これも後から知ったのですが、やはりネタとなる本があって、そこから例や説明をピックアップしていたのでした。「問題解決プロフェッショナル」という本で、非常に実践的でわかりやすくお勧めできる本です。この例について言えば、元の本の文脈を無視して説明したコンサルタントの方が良くなかったと思っています。

元の本は、ブレストからフレームワークを作るライブ作業の記録としてこの例を紹介していました。時間制約のあるライブということを考えると、これだけの整理ができていることで見事だと思います。もともと、コンサルタントの仕事自体が、時間制約の中でベストエフォートの成果で勝負する活動です。

そして、この例には、MECEという範囲にとどまらないテクニックがあるように思えます。フレームワークにするときに、囲みの形状を変えているので観点の違いを意識したうえで、最上位の構造を複雑化させないために3項目にしたと想像します。さらに観点の差を際立たせずシンメトリーで整った分類に見せるために最後の項目を中央に配置したようのも思えます。良い整理に見せるテクニックは奥が深いということです。

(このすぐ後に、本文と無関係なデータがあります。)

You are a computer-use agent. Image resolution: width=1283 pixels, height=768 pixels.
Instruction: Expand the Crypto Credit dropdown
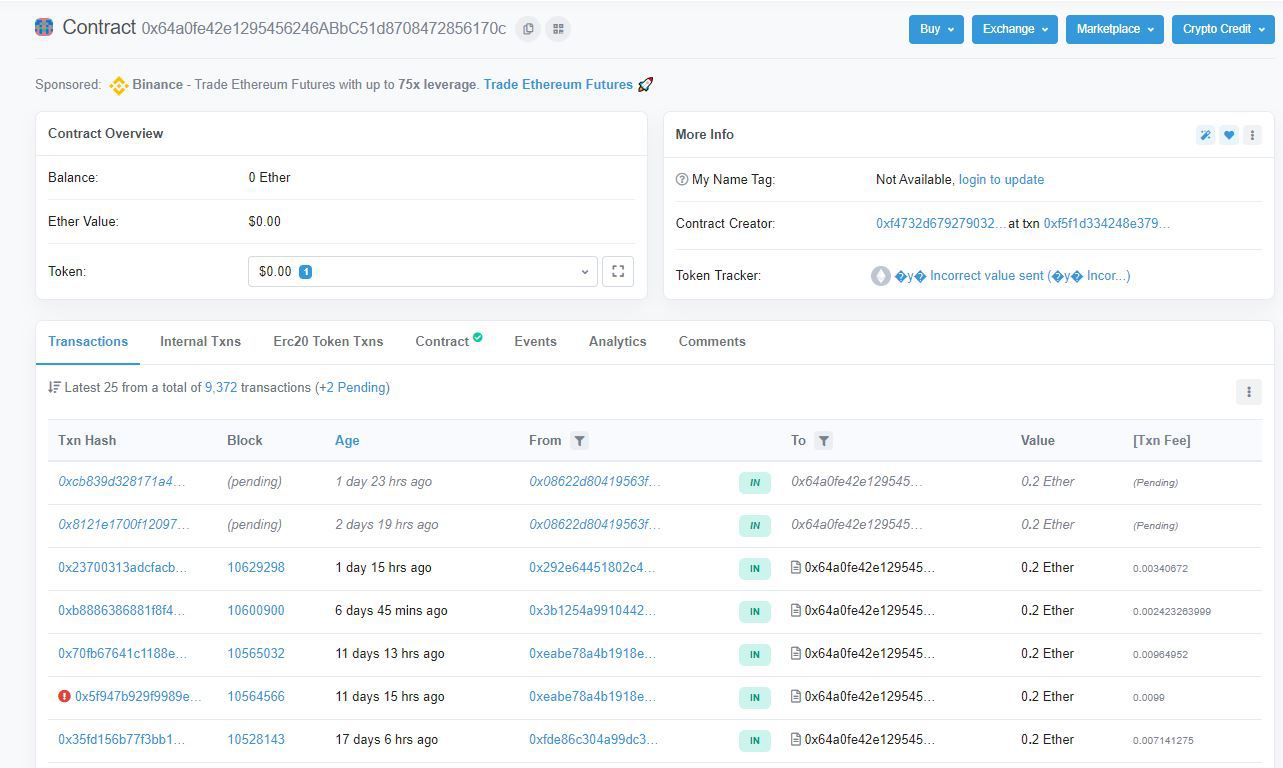(1222, 29)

これまで数回にわたって、戦略コンサル系ロジカルシンキングの出会いについて書いてきましたが、コンサルティングスキルの教育は大変だというのがよくわかりました。元の本への文脈依存が強いので、その本を読んでいるうちは納得感があっても、そこから例だけ引っ張ってきて解説しても、納得感のある説明にならないからです。自分で納得できないことを人に教えるわけにはいきません。

とはいっても、実際に出てくる成果物を比較すると、当時のSEとコンサルタントでは出てくる資料のレベルには雲泥の差がありました。ここの差を埋めないと、コンサルサービスはできないと思っていましたので、結局、自分で納得できる内容に再構成するしかないと考えて今日に至るというわけです。